◆ **Goal of the exercise**
Copy the items below with every "Screen dimensions" changed to "Display size", keeping everything else the same.

— start Records for processing —

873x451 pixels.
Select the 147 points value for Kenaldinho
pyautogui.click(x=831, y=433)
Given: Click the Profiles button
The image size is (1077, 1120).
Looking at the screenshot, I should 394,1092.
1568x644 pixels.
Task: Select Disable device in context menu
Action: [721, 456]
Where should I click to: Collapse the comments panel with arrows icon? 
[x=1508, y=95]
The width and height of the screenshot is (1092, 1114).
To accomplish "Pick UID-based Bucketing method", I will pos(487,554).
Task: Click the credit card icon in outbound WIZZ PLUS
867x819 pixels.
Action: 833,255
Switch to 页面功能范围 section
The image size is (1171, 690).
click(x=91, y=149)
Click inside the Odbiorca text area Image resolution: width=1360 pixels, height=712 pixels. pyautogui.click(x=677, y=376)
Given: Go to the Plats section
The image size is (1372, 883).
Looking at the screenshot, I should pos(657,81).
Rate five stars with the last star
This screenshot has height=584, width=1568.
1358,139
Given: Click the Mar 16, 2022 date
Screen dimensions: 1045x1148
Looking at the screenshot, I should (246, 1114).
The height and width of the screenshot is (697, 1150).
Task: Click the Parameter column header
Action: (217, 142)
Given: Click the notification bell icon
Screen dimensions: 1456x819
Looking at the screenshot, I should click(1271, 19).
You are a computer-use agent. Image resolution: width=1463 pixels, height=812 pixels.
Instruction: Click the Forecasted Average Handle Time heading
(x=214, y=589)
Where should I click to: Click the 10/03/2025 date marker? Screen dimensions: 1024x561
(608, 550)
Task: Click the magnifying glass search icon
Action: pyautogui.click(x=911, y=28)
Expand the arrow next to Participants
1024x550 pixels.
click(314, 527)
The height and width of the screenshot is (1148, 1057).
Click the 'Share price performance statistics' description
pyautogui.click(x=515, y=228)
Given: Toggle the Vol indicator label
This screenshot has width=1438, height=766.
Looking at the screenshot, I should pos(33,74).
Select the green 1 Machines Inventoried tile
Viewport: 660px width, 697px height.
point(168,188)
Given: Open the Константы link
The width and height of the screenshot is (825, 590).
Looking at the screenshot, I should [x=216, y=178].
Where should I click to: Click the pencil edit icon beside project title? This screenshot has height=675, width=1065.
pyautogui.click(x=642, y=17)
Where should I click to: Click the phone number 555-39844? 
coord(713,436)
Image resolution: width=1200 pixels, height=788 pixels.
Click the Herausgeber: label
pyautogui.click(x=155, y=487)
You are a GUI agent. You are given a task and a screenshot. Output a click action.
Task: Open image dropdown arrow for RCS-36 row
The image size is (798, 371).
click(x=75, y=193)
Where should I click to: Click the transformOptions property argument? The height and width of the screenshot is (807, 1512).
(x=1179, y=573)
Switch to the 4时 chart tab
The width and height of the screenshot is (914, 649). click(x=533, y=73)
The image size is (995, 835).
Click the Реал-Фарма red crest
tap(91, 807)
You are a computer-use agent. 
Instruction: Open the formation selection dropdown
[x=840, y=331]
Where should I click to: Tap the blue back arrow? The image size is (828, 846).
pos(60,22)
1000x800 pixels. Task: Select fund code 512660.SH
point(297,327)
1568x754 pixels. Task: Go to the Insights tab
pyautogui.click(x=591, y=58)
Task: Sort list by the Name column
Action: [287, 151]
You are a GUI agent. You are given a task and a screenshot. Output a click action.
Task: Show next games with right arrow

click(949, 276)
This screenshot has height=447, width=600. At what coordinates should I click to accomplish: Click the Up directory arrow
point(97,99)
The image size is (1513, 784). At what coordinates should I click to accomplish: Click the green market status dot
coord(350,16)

— end Records for processing —

◆ **Final answer**
873x451 pixels.
Select the 147 points value for Kenaldinho
pyautogui.click(x=831, y=433)
Given: Click the Profiles button
The image size is (1077, 1120).
Looking at the screenshot, I should 394,1092.
1568x644 pixels.
Task: Select Disable device in context menu
Action: [721, 456]
Where should I click to: Collapse the comments panel with arrows icon? 
[x=1508, y=95]
The width and height of the screenshot is (1092, 1114).
To accomplish "Pick UID-based Bucketing method", I will pos(487,554).
Task: Click the credit card icon in outbound WIZZ PLUS
867x819 pixels.
Action: 833,255
Switch to 页面功能范围 section
The image size is (1171, 690).
click(x=91, y=149)
Click inside the Odbiorca text area Image resolution: width=1360 pixels, height=712 pixels. pyautogui.click(x=677, y=376)
Given: Go to the Plats section
The image size is (1372, 883).
Looking at the screenshot, I should pos(657,81).
Rate five stars with the last star
This screenshot has height=584, width=1568.
1358,139
Given: Click the Mar 16, 2022 date
Display size: 1045x1148
Looking at the screenshot, I should (246, 1114).
The height and width of the screenshot is (697, 1150).
Task: Click the Parameter column header
Action: (217, 142)
Given: Click the notification bell icon
Display size: 1456x819
Looking at the screenshot, I should click(1271, 19).
You are a computer-use agent. Image resolution: width=1463 pixels, height=812 pixels.
Instruction: Click the Forecasted Average Handle Time heading
(x=214, y=589)
Where should I click to: Click the 10/03/2025 date marker? Display size: 1024x561
(608, 550)
Task: Click the magnifying glass search icon
Action: pyautogui.click(x=911, y=28)
Expand the arrow next to Participants
1024x550 pixels.
click(314, 527)
The height and width of the screenshot is (1148, 1057).
Click the 'Share price performance statistics' description
pyautogui.click(x=515, y=228)
Given: Toggle the Vol indicator label
This screenshot has width=1438, height=766.
Looking at the screenshot, I should pos(33,74).
Select the green 1 Machines Inventoried tile
Viewport: 660px width, 697px height.
point(168,188)
Given: Open the Константы link
The width and height of the screenshot is (825, 590).
Looking at the screenshot, I should [x=216, y=178].
Where should I click to: Click the pencil edit icon beside project title? This screenshot has height=675, width=1065.
pyautogui.click(x=642, y=17)
Where should I click to: Click the phone number 555-39844? 
coord(713,436)
Image resolution: width=1200 pixels, height=788 pixels.
Click the Herausgeber: label
pyautogui.click(x=155, y=487)
You are a GUI agent. You are given a task and a screenshot. Output a click action.
Task: Open image dropdown arrow for RCS-36 row
The image size is (798, 371).
click(x=75, y=193)
Where should I click to: Click the transformOptions property argument? The height and width of the screenshot is (807, 1512).
(x=1179, y=573)
Switch to the 4时 chart tab
The width and height of the screenshot is (914, 649). click(x=533, y=73)
The image size is (995, 835).
Click the Реал-Фарма red crest
tap(91, 807)
You are a computer-use agent. 
Instruction: Open the formation selection dropdown
[x=840, y=331]
Where should I click to: Tap the blue back arrow? The image size is (828, 846).
pos(60,22)
1000x800 pixels. Task: Select fund code 512660.SH
point(297,327)
1568x754 pixels. Task: Go to the Insights tab
pyautogui.click(x=591, y=58)
Task: Sort list by the Name column
Action: [287, 151]
You are a GUI agent. You are given a task and a screenshot. Output a click action.
Task: Show next games with right arrow

click(949, 276)
This screenshot has height=447, width=600. At what coordinates should I click to accomplish: Click the Up directory arrow
point(97,99)
The image size is (1513, 784). At what coordinates should I click to accomplish: Click the green market status dot
coord(350,16)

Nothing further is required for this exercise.